_Page text_
◇ ◇ ◇ ◇ ◇ ◇ ◇

DG: Space is … a picture of the world that we develop as infants in order to get the toy or the food. It's how we explain how the world works.
But it might not be the right explanation; it might be a coarse-grained or a kind of approximate notion. And in fact, that's where we're being led, but we're just beginning to understand what that could possibly mean and develop the tools to deal with it.
TG: Do you feel that in 50 years, we'll be closer to having some kind of unified theory that incorporates all the forces?
DG: Currently, I spend part of my time trying to tell people … that the chances of you living 50 [more] years are very small.
Due to the danger of nuclear war, you have about 35 years.
TG: Why do you think that we'll blow ourselves up, essentially, within 35 years, give or take?
DG: So it's a crude estimate. Even after the Cold War ended, [when] we had strategic arms control treaties, all of which have disappeared, there were estimates there was a 1% chance of nuclear war [every year]. Things have gotten so much worse in the last 30 years, as you can see every time you read the newspaper.
I feel it's not a rigorous estimate, that the chances are more likely 2%. So that's a 1-in-50 chance every year. The expected lifetime, in the case of 2% [per year], is about 35 years. [The expected lifetime is the average time it would take to have had a nuclear war by then. It is calculated using similar equations as those used to determine the "half-life" of a radioactive material.]
TG: So what do you suggest as remedies to lower that risk?
DG: We had something called the Nobel Laureate Assembly for reducing the risk of nuclear war in Chicago last year.
There are steps, which are easy to take — for nations, I mean. For example, talk to each other.
In the last 10 years, there are no treaties anymore. We're entering an incredible arms race. We have three super nuclear powers.
People are talking about using nuclear weapons; there's a major war going on in the middle of Europe; we're bombing Iran; India and Pakistan almost went to war.
OK, so that's increased the chance [of nuclear war]. I would really like to have a solid estimate — it might be more, and I think I'm being conservative — but a 2% estimate [of nuclear war] in today's crazy world.

◇ ◇ ◇ ◇ ◇ ◇ ◇

_Supplied information_
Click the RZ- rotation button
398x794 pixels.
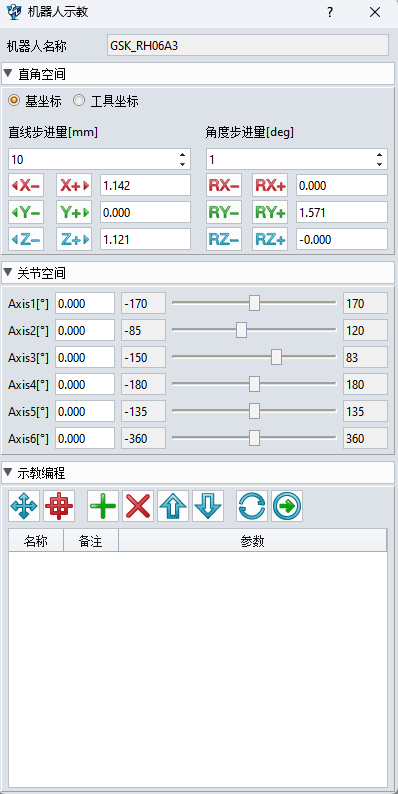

◇ ◇ ◇ ◇ ◇ ◇ ◇

_Written task_
Reproduce the entire interview about space and nuclear war risk word for word. The listing has no connection to the interview.

_Task response_
DG: Space is … a picture of the world that we develop as infants in order to get the toy or the food. It's how we explain how the world works.
But it might not be the right explanation; it might be a coarse-grained or a kind of approximate notion. And in fact, that's where we're being led, but we're just beginning to understand what that could possibly mean and develop the tools to deal with it.
TG: Do you feel that in 50 years, we'll be closer to having some kind of unified theory that incorporates all the forces?
DG: Currently, I spend part of my time trying to tell people … that the chances of you living 50 [more] years are very small.
Due to the danger of nuclear war, you have about 35 years.
TG: Why do you think that we'll blow ourselves up, essentially, within 35 years, give or take?
DG: So it's a crude estimate. Even after the Cold War ended, [when] we had strategic arms control treaties, all of which have disappeared, there were estimates there was a 1% chance of nuclear war [every year]. Things have gotten so much worse in the last 30 years, as you can see every time you read the newspaper.
I feel it's not a rigorous estimate, that the chances are more likely 2%. So that's a 1-in-50 chance every year. The expected lifetime, in the case of 2% [per year], is about 35 years. [The expected lifetime is the average time it would take to have had a nuclear war by then. It is calculated using similar equations as those used to determine the "half-life" of a radioactive material.]
TG: So what do you suggest as remedies to lower that risk?
DG: We had something called the Nobel Laureate Assembly for reducing the risk of nuclear war in Chicago last year.
There are steps, which are easy to take — for nations, I mean. For example, talk to each other.
In the last 10 years, there are no treaties anymore. We're entering an incredible arms race. We have three super nuclear powers.
People are talking about using nuclear weapons; there's a major war going on in the middle of Europe; we're bombing Iran; India and Pakistan almost went to war.
OK, so that's increased the chance [of nuclear war]. I would really like to have a solid estimate — it might be more, and I think I'm being conservative — but a 2% estimate [of nuclear war] in today's crazy world.